第174話 エピソード・復讐 ~シリル~


「ヘブライへル様..... 愚王は、滅びました」


 カストラート辺境の小さな村で、シリルは清楚な花束を持ち佇んでいる。

 彼女の前には無縁墓地端にある墓標。

 かつて、アンスバッハ辺境伯と呼ばれた男性が眠る墓標だ。


 十年ほど前の戦いで、フロンティアに敗北を喫したカストラートは、その責をアンスバッハ辺境伯に押し付けた。

 正体が割れた以上、もはや役にもたたない家門だ。しかも連れている従者はカストラートに否定的な罪人ばかり。


 体の良い生け贄だったのだろう。


 大きな戦となり、誰かしらに責任を押し付けねばならないカストラートは、その全てをアンスバッハ辺境伯へ押し付けたのだ。


「全ての責を、わたくしが引き受けます。なので連座だけは御許しください」


 監禁された屋敷の部屋の中で、カストラート王からの使者に清しく顔をあげて答え、伏し目がちに息子達を見るヘブライへル。


「我等も共にと申し上げたではないですかっ」


「何故、いまさら、そのような?」


 狼狽える息子達。


「そなたらが失われれば、本当にアンスバッハ家は終わる。さらには、命運を共にしてくれた我が家の者達の命もな」


 ハッと顔を強ばらせる息子達。


 先の戦で半数ほど失われたが、辺境伯家の従者や騎士達はこの屋敷の地下に囚われていた。

 主達の世話をするため、シリルと数人の者だけが傍に控えている。


「そなたらは最後のアンスバッハ家の者だ。我が家に忠誠を誓う者達を見捨ててはならない。私の命ひとつで購えるなら安いものよ」


 柔らかな父親の微笑み。


 初めて見るアンスバッハ辺境伯の穏やかな様子に、息子達もシリル達も反論を封じられた。

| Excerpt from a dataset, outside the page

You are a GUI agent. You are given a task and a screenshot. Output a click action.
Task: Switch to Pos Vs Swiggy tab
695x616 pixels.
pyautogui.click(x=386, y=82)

 国家間の謀略に流され、奴隷のように長くカストラートに仕えてきていたアンスバッハ辺境伯爵家。

 疲弊し、疲れ切っていた家門に、ようやく安息が訪れたのだ。それも最上級の死に場所まで用意して。


 息子達のために死ねるなら、本望だ。


 その安堵が顔に出ていたのだろう。


 死にゆく覚悟を決めた父親の横顔に、息子達は言い知れぬ哀しみを覚え胸を詰まらせた。かける言葉が見つからない。

 時代に翻弄された一家門。こんな事は、どこの国でもよくある事だった。

 権力者の尻拭いに抹殺され、連座で晒し首とかが横行する中世。


 そんななか、たった一人の首で済ませられるならば、たしかに僥倖だろう。


 ただ、それを本当にカストラート王が受け入れてくれるのであればだが。


「私の最後の願いだ。皆と共にこの国から逃げ延びなさい。仮にもカストラート王家とフロンティア王家の血をひく、そなたらだ。何処かしらに受け入れてくれる国もあろう」


 事が終われば、事実は風化する。忘れられた者達が生き延びる事は可能だった。

 連座で息子達まで失われれば、捕らえられたアンスバッハ家の者達も、きっと後を追ってしまうだろう。

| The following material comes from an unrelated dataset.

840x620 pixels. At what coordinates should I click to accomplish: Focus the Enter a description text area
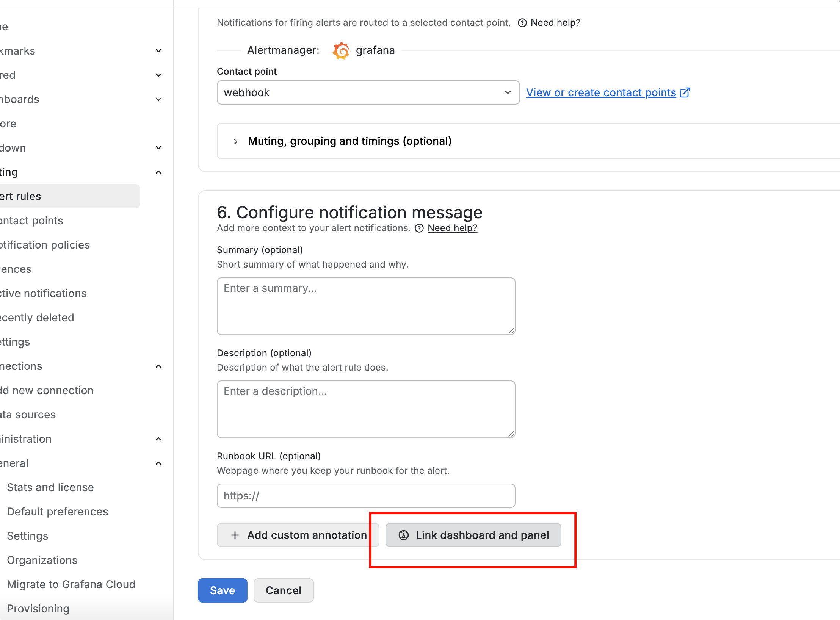tap(366, 409)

 カストラート王家に反抗し、罪人とされた彼等だ。家族がこの国にいる者は少ないし、厭悪憎悪の対象たるカストラート王に、再び膝を屈する事はあるまい。

 カストラートの流刑地でもあったアンスバッハ家の者達を守るには、息子らが生きている事が絶対に必要なのだ。


 アンスバッハ辺境伯が素直に応じたため、カストラート王は連座を免除すると約束する。

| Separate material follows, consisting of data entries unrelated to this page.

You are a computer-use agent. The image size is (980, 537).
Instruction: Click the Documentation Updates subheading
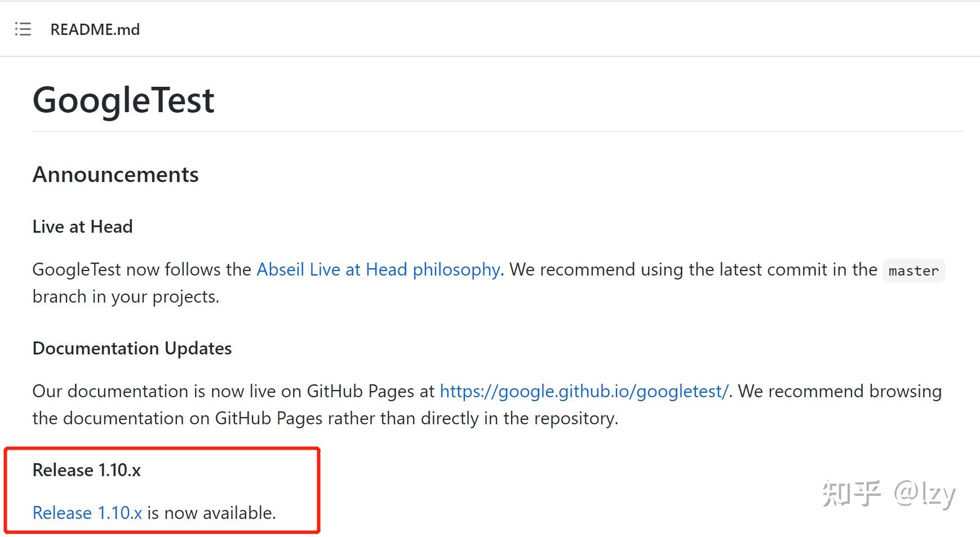pyautogui.click(x=132, y=348)
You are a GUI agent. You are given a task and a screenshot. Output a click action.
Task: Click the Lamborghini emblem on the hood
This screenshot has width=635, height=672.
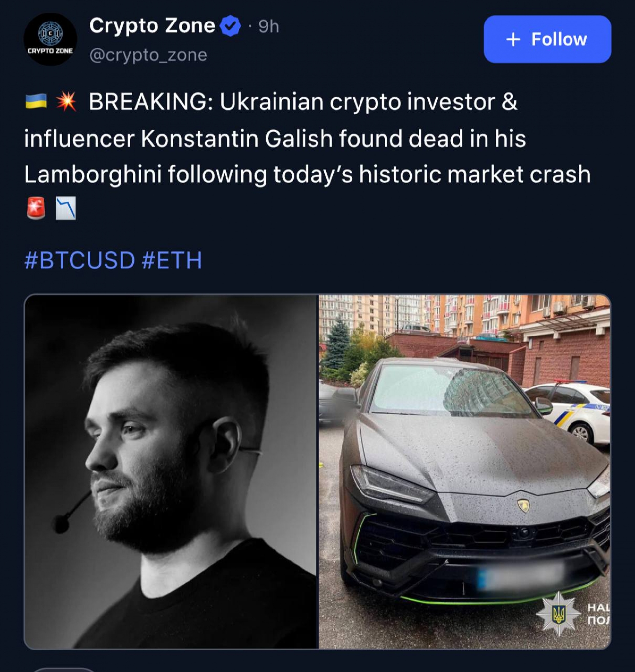coord(524,505)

 こうしてヘブライへルは秘密裏に処刑され、その遺体をフロンティア側へ送る手筈となった。

 独断専行で争いを起こし、揉め事をカストラートに持ち込んだ痴れ者を処分したとの大義名分が保たれる。

 首謀者をアンスバッハ辺境伯に仕立てあげ、事を有耶無耶にしてしまおうという、姑息な企み。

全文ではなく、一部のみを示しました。